There is no specific ordering... It uses the default std::hash to hash the string. And whatever the hash value is, it is converted into an appropriate bucket index in the container..

The hash value we are talking about can be gotten:

auto hello = std::hash<std::string>()("Hello world");
auto abcd = std::hash<std::string>()("Abcdef");
auto test = std::hash<std::string>()("This is the test string...");

For a particular STL implementation, this resolves to:

Hello maps to: 14420674105493498572
abcd maps to: 10830572898531769673
test maps to: 13068738153895491918

See it Live on C++Shell

The value is usually converted to an appropriate bucket index by applying % operator. Again the std::unordered_set's iterator isn't mandated to sequentially iterate through all the buckets (what about collisions?). So, you should not rely on any ordering you observe from the iterators between program runs.

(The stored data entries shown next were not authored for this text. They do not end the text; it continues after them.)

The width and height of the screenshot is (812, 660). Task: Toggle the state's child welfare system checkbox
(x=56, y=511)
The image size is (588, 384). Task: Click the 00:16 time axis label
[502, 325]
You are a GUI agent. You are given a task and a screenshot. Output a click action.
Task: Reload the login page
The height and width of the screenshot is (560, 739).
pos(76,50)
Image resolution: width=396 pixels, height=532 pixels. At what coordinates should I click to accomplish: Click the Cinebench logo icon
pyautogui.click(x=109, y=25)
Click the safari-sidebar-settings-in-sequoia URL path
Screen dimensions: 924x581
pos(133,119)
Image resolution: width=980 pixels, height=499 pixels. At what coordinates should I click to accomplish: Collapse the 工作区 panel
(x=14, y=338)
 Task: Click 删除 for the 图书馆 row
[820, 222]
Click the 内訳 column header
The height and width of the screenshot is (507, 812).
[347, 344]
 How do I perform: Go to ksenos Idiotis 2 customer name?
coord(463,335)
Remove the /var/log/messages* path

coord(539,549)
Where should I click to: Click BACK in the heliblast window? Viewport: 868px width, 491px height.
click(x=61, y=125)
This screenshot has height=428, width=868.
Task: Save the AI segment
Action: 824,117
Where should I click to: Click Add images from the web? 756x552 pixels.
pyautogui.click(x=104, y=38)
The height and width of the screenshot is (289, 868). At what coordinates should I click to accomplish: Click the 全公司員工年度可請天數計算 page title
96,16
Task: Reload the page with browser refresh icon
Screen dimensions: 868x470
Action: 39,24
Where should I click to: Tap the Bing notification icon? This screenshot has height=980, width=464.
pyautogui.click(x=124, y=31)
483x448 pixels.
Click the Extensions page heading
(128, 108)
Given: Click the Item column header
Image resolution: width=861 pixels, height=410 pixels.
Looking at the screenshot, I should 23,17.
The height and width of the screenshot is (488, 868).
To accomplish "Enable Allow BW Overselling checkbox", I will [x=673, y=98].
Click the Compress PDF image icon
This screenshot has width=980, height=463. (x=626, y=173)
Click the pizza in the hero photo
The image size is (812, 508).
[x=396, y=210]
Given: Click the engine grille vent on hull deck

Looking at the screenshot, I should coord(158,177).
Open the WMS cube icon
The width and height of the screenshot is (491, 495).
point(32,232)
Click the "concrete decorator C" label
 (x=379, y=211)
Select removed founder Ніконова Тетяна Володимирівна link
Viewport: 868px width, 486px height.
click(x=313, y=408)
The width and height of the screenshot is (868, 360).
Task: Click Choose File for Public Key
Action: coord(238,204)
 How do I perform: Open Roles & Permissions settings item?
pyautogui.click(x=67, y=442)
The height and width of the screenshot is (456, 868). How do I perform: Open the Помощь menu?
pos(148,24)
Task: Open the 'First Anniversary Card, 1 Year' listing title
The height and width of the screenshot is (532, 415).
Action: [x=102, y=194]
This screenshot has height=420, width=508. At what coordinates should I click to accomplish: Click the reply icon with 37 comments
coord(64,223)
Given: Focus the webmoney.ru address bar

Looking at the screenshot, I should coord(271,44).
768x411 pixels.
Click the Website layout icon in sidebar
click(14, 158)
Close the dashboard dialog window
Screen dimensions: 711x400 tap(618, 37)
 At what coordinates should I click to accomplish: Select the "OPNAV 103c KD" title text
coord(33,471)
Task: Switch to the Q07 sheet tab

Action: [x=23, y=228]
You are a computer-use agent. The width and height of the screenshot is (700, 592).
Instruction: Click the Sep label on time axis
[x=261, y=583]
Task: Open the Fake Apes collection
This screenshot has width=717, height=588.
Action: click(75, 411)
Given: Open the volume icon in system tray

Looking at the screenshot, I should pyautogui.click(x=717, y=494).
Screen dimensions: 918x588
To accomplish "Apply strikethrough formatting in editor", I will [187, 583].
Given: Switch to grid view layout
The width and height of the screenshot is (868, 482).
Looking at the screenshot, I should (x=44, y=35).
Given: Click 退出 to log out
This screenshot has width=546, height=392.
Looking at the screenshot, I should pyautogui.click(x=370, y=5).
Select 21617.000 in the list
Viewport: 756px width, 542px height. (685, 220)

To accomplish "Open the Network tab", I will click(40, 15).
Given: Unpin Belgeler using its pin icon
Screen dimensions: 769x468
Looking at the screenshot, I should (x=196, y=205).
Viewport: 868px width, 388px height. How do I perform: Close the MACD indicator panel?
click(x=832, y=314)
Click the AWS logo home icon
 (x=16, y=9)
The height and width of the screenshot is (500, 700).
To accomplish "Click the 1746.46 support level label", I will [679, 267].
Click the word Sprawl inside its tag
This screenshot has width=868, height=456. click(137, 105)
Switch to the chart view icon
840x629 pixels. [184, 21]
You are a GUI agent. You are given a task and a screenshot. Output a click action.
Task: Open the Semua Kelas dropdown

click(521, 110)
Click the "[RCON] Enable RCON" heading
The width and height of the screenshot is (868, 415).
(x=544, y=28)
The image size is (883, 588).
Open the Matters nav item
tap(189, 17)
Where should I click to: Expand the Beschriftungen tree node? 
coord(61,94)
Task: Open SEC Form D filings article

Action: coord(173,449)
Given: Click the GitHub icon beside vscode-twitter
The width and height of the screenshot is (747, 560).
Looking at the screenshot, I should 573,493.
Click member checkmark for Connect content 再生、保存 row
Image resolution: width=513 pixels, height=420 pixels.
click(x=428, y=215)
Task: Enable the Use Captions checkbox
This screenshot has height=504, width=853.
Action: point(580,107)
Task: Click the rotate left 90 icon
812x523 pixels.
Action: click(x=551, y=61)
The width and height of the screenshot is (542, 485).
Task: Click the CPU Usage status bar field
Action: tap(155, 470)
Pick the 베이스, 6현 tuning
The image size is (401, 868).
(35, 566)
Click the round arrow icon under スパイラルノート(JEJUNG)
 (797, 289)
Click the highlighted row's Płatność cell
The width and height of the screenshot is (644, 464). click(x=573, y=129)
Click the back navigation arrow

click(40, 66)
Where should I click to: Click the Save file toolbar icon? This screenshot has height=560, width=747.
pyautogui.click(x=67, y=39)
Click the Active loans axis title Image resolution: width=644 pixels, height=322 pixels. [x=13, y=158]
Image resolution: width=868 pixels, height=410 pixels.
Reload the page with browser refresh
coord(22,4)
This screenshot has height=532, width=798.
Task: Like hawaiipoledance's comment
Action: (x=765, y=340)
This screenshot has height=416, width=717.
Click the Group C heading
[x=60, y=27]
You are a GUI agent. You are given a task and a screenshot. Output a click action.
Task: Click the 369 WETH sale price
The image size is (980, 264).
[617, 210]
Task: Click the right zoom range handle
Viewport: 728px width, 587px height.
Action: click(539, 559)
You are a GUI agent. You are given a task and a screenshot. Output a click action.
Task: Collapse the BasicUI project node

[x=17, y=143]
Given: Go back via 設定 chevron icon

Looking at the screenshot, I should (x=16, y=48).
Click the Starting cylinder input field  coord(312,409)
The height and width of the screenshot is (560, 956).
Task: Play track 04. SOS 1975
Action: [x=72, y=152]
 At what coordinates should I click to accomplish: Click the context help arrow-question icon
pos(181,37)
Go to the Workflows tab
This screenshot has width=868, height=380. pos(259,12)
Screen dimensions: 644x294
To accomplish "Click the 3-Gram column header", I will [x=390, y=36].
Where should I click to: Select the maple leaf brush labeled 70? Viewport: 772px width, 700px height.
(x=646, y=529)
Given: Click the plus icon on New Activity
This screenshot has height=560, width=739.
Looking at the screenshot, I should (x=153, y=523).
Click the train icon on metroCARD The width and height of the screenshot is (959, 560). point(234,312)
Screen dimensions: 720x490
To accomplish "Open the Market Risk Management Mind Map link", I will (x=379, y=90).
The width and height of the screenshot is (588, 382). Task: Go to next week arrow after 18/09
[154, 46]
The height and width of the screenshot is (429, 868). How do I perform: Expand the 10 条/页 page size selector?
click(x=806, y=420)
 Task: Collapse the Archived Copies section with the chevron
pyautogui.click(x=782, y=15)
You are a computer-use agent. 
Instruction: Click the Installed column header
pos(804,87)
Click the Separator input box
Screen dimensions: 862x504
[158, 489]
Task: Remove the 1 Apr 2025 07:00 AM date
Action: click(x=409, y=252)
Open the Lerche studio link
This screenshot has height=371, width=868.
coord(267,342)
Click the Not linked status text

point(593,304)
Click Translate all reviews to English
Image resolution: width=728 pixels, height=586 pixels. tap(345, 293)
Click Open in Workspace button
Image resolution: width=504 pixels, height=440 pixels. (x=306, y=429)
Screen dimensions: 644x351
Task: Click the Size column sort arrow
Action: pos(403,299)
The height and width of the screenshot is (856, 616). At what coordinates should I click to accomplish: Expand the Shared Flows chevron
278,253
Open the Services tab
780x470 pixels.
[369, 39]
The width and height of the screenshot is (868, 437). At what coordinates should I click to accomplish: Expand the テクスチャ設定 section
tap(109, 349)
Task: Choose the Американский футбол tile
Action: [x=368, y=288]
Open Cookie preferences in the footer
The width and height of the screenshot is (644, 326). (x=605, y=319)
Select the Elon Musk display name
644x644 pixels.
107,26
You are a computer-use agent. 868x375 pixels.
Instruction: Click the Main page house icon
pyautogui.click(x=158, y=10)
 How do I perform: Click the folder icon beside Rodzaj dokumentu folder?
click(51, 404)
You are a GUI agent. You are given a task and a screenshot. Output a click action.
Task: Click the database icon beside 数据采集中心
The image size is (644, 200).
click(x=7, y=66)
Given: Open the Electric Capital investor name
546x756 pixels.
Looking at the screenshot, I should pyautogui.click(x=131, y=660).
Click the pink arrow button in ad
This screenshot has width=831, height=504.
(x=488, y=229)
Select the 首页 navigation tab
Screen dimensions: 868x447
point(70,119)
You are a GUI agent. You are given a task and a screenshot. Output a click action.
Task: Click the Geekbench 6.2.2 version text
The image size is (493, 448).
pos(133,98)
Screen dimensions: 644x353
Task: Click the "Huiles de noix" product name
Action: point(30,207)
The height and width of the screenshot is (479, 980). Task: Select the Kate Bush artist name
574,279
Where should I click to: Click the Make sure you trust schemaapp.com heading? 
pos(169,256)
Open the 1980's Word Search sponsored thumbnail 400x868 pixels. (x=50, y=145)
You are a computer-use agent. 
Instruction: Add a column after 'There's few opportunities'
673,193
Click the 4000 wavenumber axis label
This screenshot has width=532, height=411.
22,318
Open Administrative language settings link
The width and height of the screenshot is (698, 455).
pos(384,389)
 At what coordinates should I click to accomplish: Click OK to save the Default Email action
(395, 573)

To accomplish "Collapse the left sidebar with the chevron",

From C++14, std::hash<> is explicitly permitted to produce different results between different program runs. To quote:

Hash functions are only required to produce the same result for the same input within a single execution of a program; this allows salted hashes that prevent collision DoS attacks.

3
Mikel F On

As stated here http://en.cppreference.com/w/cpp/container/unordered_set

Internally, the elements are not sorted in any particular order, but organized into buckets. Which bucket an element is placed into depends entirely on the hash of its value. This allows fast access to individual elements, since once a hash is computed, it refers to the exact bucket the element is placed into.

So it either uses a default or user provided hash algorithm to sort into hash buckets.

0
Dietmar Kühl On

The order in an std::unordered_set<T> is, well, unordered. However, assuming a deterministic hash is used and the same order of insert operations is done, different runs of a program will have the elements in the same order. Inserting the elements in a different order and/or using a hash which produces different values for different runs will produce a different order of the elements.

0
Gordon Bean On

I also ran into this same phenomenon. At first I thought it was a quirk of the cling compiler; however, upon further investigation, I found this answer: Complexity of std::unordered_set iterator traversal

Here it was suggested that the iteration is by reverse-bucket-creation order. I ran a test of my own and confirmed this hypothesis.

test.cpp

#include <string>
using std::string;

#include <iostream>
using std::cout;
using std::endl;

#include <unordered_set>
using std::unordered_set;

int main() {
    unordered_set<string> stuff(10);
    stuff.insert("yep");
    stuff.insert("123");
    stuff.insert("xyz");
    stuff.insert("foo");
    stuff.insert("bar");
    stuff.insert("baz");
    stuff.insert("abc");

    for (const auto& word : stuff) {
        cout << word << endl;
    }

    cout << "bucket count: " << stuff.bucket_count() << endl;

    cout << "yep: " << stuff.bucket("yep") << endl;
    cout << "123: " << stuff.bucket("123") << endl;
    cout << "xyz: " << stuff.bucket("xyz") << endl;
    cout << "foo: " << stuff.bucket("foo") << endl;
    cout << "bar: " << stuff.bucket("bar") << endl;
    cout << "baz: " << stuff.bucket("baz") << endl;
    cout << "abc: " << stuff.bucket("abc") << endl;
}
% g++ -std=c++17 -o test test.cpp && ./test
abc
baz
foo
bar
xyz
123
yep
bucket count: 11
yep: 8
123: 10
xyz: 9
foo: 5
bar: 9
baz: 6
abc: 3

As the buckets are created, they (their indexex) are (likely) pushed to the front of a singly-linked list (which iterates in reverse insertion order: 3, 6, 5, 9, 10, 8.

Note: the buckets are also SLLists (and thus iterate in reverse-insertion order; this is why bar comes before xyz in bucket 9 below).

So the iteration happens:

3)  abc
6)  baz
5)  foo
9)  bar, xyz
10) 123
8)  yep

So if you have no collisions when adding your items (and your table doesn't grow) then you will have reverse-insertion order.

But if you insert more items and the table grows (and all the items are re-inserted), then your iteration order will reflect the reverse-bucket-creation order of the re-inserted items (and my guess is the items are inserted in order of iteration; so the more you insert and the more the table grows, the obfuscated the original insertion order becomes).